All companies, businesses, people and places described in this story are fictionalized.
This chapter reads like a romance story and there is no sex in it.
Thanks to Alwaysready64 for editing, without his help my story would not have ever got out into the ether.
This is the last chapter of the story; I do not plan to write more. I hope I tied up all loose ends.
I hope you enjoyed this series and as always thanks for reading.
*
Chapter 13 - The Unlikely Quarterback
At the end of July, Inotech was finally sold to a huge telephone company that wanted to expand their reach into areas Inotech controlled. By buying our fiber optics, it allowed them to bypass regional cable monopoly boundaries that by law kept them from competing in specific geographic areas. The cable companies wanted the Ma Bell out of their area and by driving the cost of the company up they would at least drain the phone company's cash reserves. So, a bidding war ensued and when all the dust settled and the lawsuits ran their course, Inotech was sold for just over a billion dollars. My two-million-dollar investment and Candie's ten suddenly returned more than ten times our investments. Candy took home close to ninety million after taxes and I took home about eighteen.
The only thing about the deal that did not sit well with me was that the Ma Bell was only interested in the infrastructure and assets, most of the employees were going to be laid off because they were redundant. So, I offered them a deal to buy the Inotech name, office building and its people. They gladly sold it all to me as a package deal since the firing of its people would cost them more than it would to just give it all to me.
Inotech, after the split, only consisted of fifty employees, a leased building, some computers, copy machines and various office equipment such as desks and chairs etc. I was suddenly the employer of ten engineers, various accountants and other office workers. My plan was to use the business to develop some ideas I had on a burgeoning new technology called the World Wide Web.
Candy was part of the board of directors during the company buyout and helped negotiate the deal that gave severance for the employees leaving. As good as the deal was, most people would need it in order to survive while they looked for other jobs.
Candy was my number one supporter and begged me to allow her to invest in what I was doing. She wanted to be my partner. I told her that if she was going to take part in the company, she could not be a silent investor, she'd have to work for me. She was kind of conflicted at first because she had a baby on the way. I told her that I would work around her schedule and even put in daycare on site.
After that she was on board and she insisted that for every dollar I spent she would spend just as much. We would be 50/50 partners with me as the CEO and her as the COO. Since our company was still small, she would be able to do her job part-time, and she would take an immediate six-month leave after the baby was born. That meant I would not get much help from her at first and she was the people person.

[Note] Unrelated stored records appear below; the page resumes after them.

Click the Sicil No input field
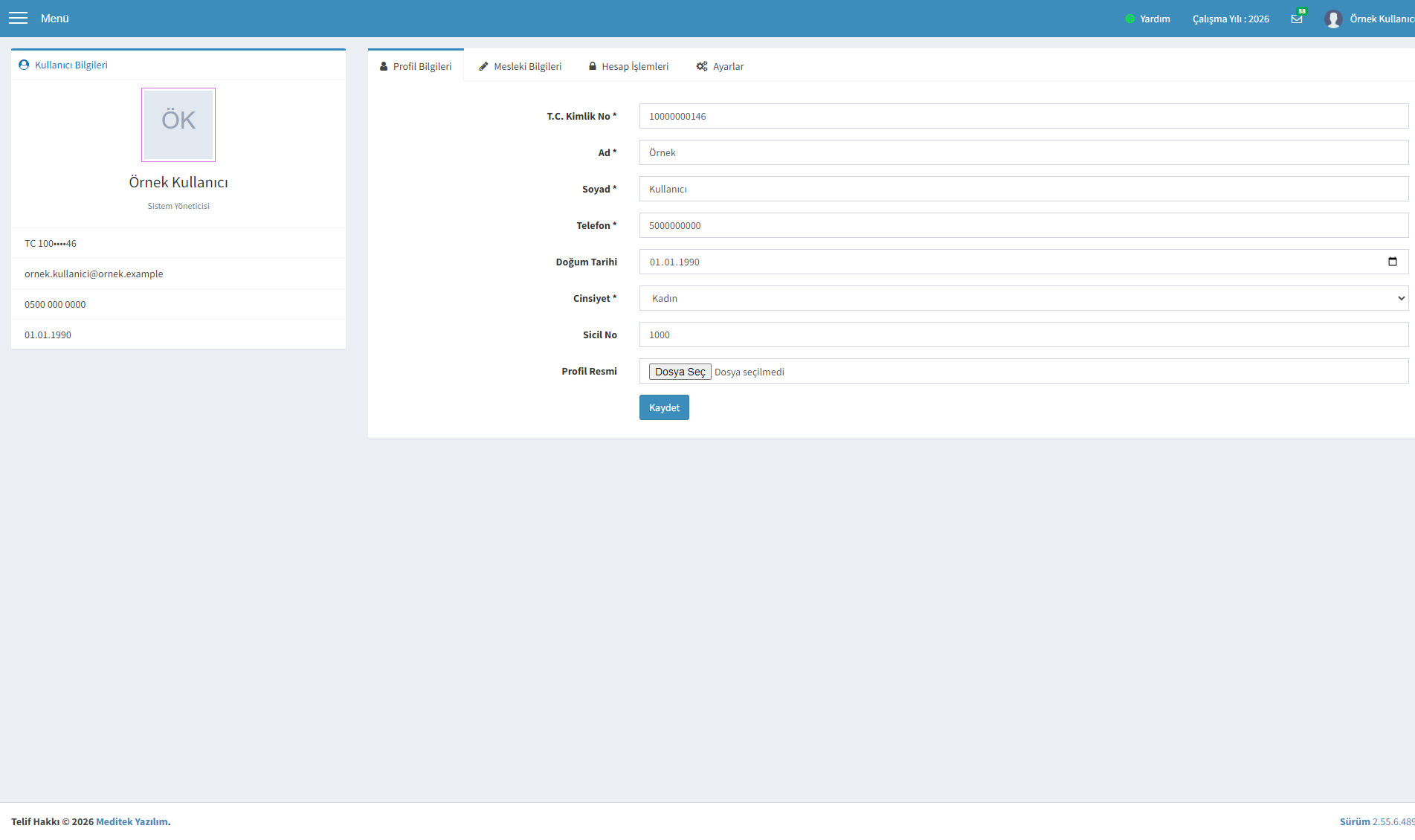 click(x=1024, y=335)
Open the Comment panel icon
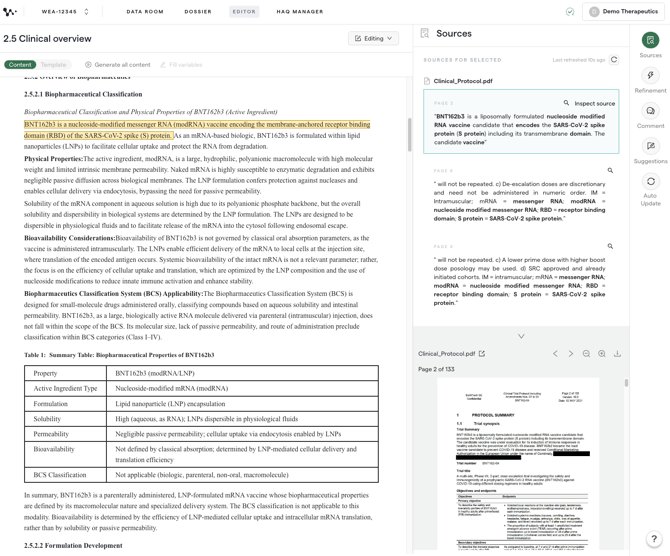 click(x=650, y=111)
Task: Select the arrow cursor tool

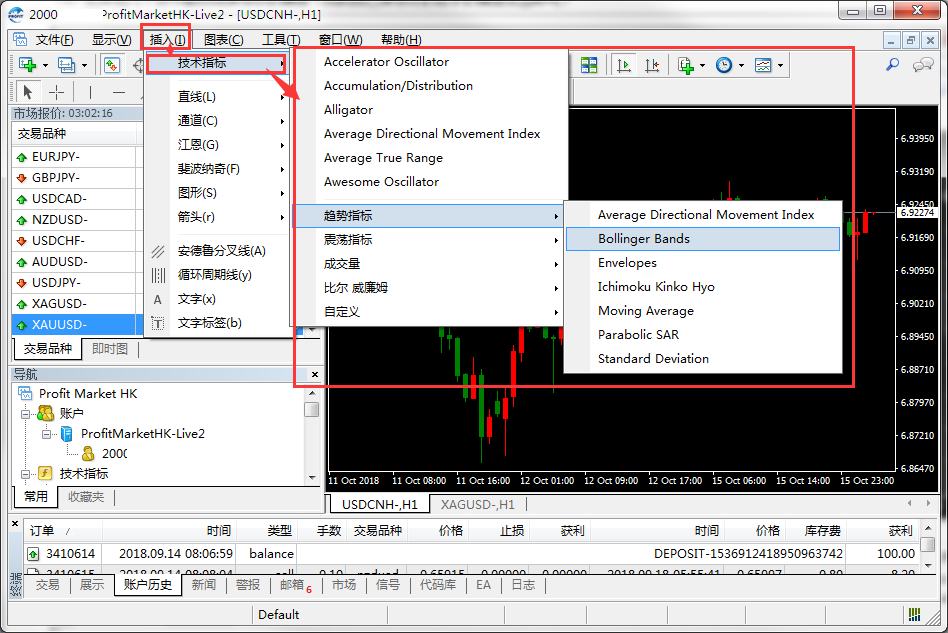Action: tap(28, 92)
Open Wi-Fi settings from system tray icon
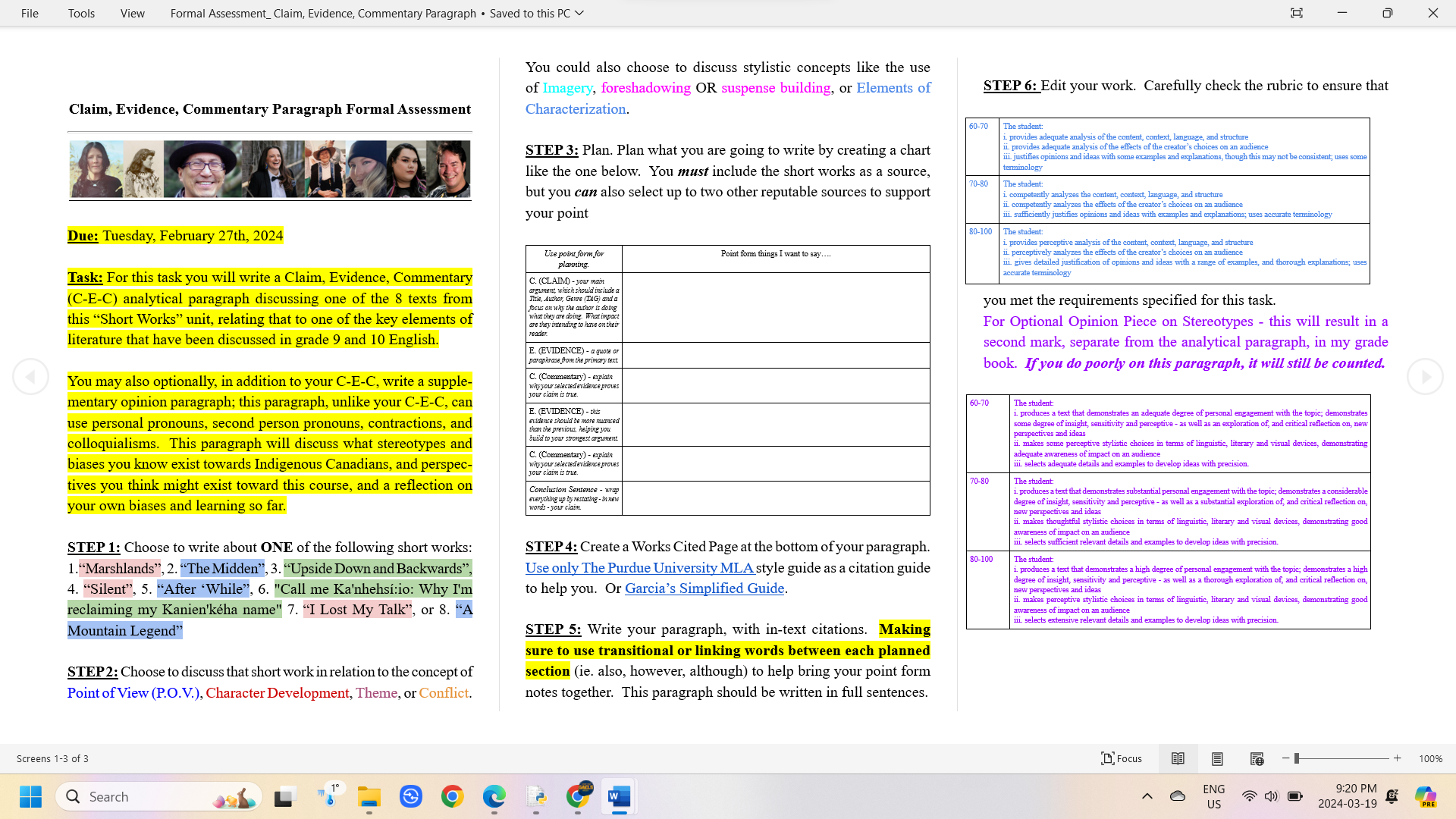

That is when I got the brilliant idea to hire my sister Lorry as CFO.
Lorry over the next year did such a great job at running the company that I stepped down as CEO and handed her the reins. I took the CIO (Chief Information Officer) position and was still on the board. As one of the company's biggest shareholders, I still had a lot of sway in the policy making. But I trusted my sister and she shared my vision of the future. I was the ideas man and she was the one that made them happen. She somehow managed to run the company and complete law school at the same time. Like I said before, I am a certified genius, but I always knew Lorry was smarter than me and she proved me right every day.

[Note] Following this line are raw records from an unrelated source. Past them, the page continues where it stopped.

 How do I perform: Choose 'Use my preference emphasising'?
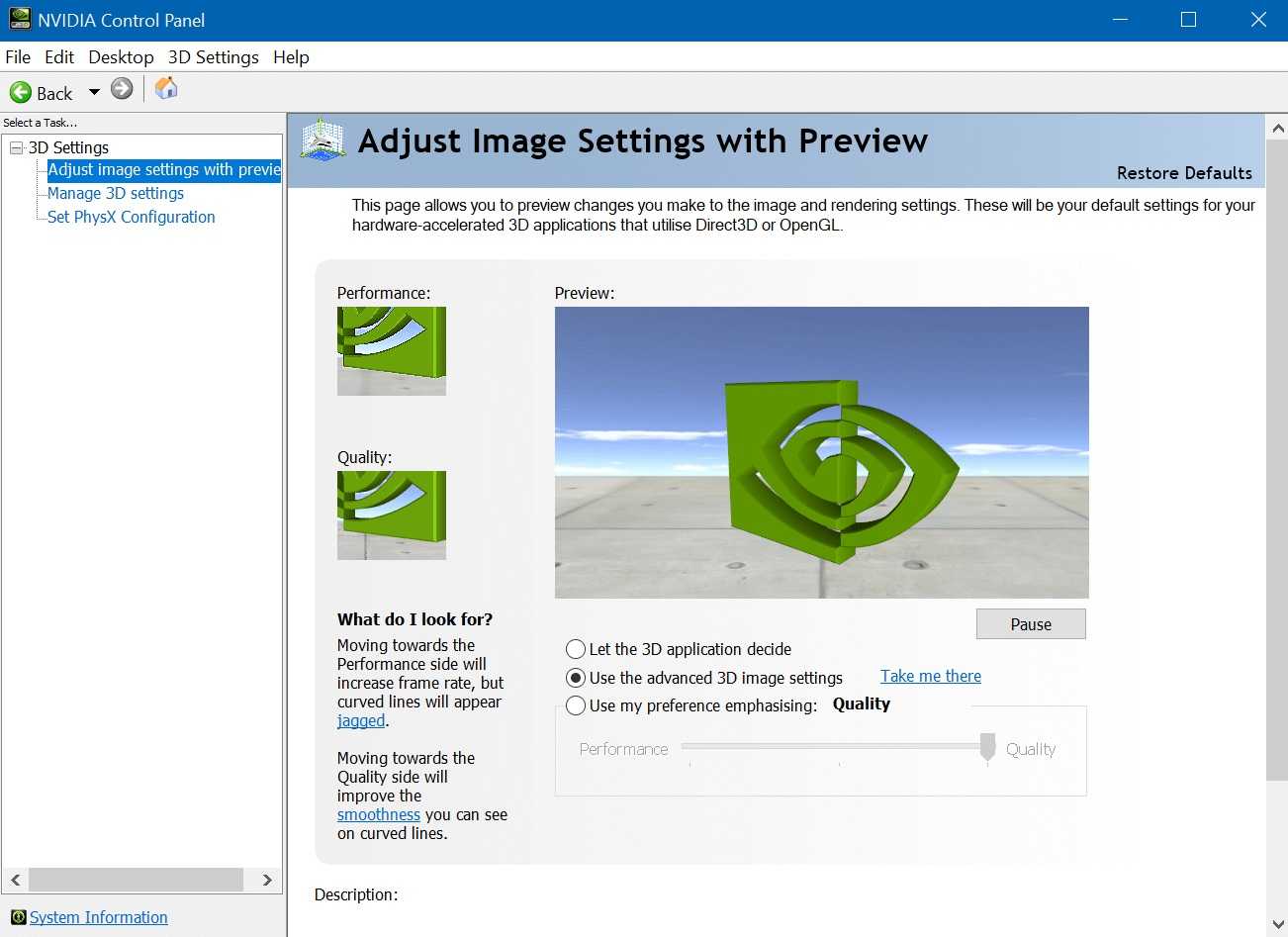575,705
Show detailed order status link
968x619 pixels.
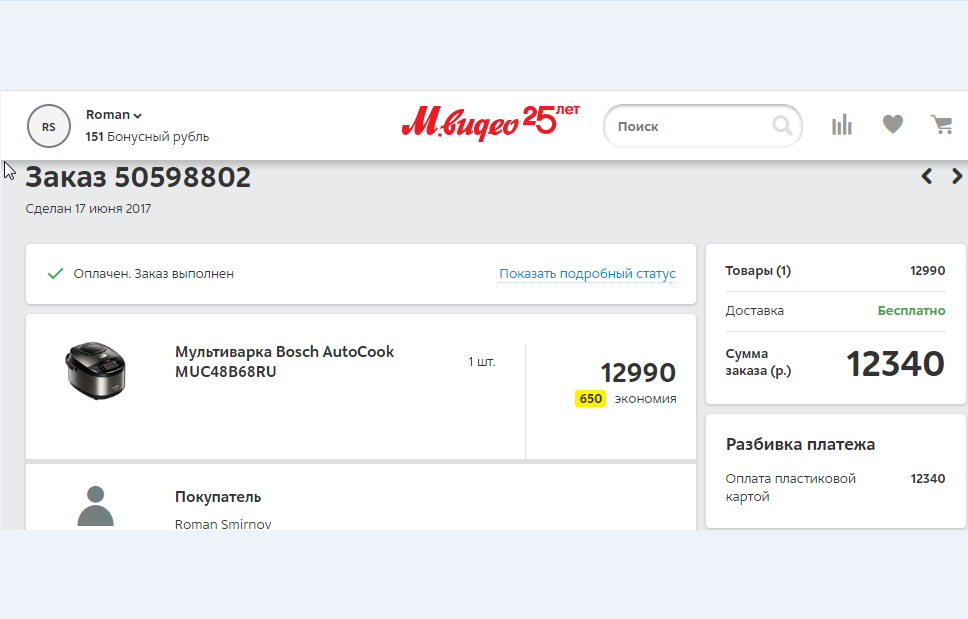point(587,274)
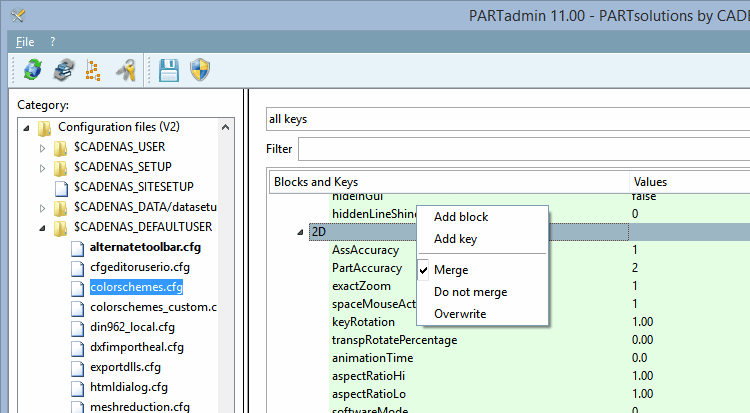Select the checked Merge option

click(451, 270)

I think the reason Candy was so enthusiastic about partnering with me was not because I was going to make her rich, it was because we shared a vision. Candy was, like me, did not care about money any more than the need to use it to buy food and clothes and normal everyday things. She shared my ideals and my morals and wanted to do something useful with her surplus.

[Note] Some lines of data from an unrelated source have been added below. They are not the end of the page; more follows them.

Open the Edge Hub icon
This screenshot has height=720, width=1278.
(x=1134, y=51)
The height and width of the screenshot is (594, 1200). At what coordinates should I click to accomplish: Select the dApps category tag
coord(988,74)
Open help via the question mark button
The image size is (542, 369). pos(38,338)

Most people want to get rich so they can buy things, others do it for the power or prestige, but we wanted the money to launch ideas and to employ as many people as we could. We saw ourselves as good stewards and the money we came upon was there not to give us things, rather so that we could help others be successful.
My early years as a Christian still influenced how I acted. I didn't go to church but I still lived by the golden rule, and I believed in the "parable of the talents", as such I believed that when given more money than you need it's your responsibility to make that money work for you rather than "bury it" in the sand. Spending it wastefully on material things like expensive cars and mansions in Bel Air when I could be employing someone was unthinkable.
The new Inotech was not a success right off the bat. We did not gain immediate undying loyalty from our employees; as a matter of fact, half of them took their severances and moved on to other companies. So, from what I had left I proposed our business model and the future of our company. I offered each of them the opportunity to buy into the company and gave them a guarantee that I would personally buy them out at their buy in price within the first two years if any of them wanted to leave. If they were fired, they could keep their shares or sell them back at the current market value or buy in price, whichever was more.
To my utter surprise, all but a few of them invested their severances making Candy and I eighty percent stakeholders with the employees owning the rest. We hired a lot of computer science and math guys and got to work developing a brand-new platform selling products on the internet which would later be coined as E-Commerce.
*
On August 10th one week before her due date, Candy was rushed to the hospital after her water broke. Eight hours later an 8lb. 11oz baby boy named Ryan was brought into the world and no one was prouder than me. Jack was not around to hand out cigars, so I took over patting everyone on the back and celebrating in his stead. Jack's mom and his sister were there along with Candy's mom, a few of Candy's cousins, me, my mom and my sisters.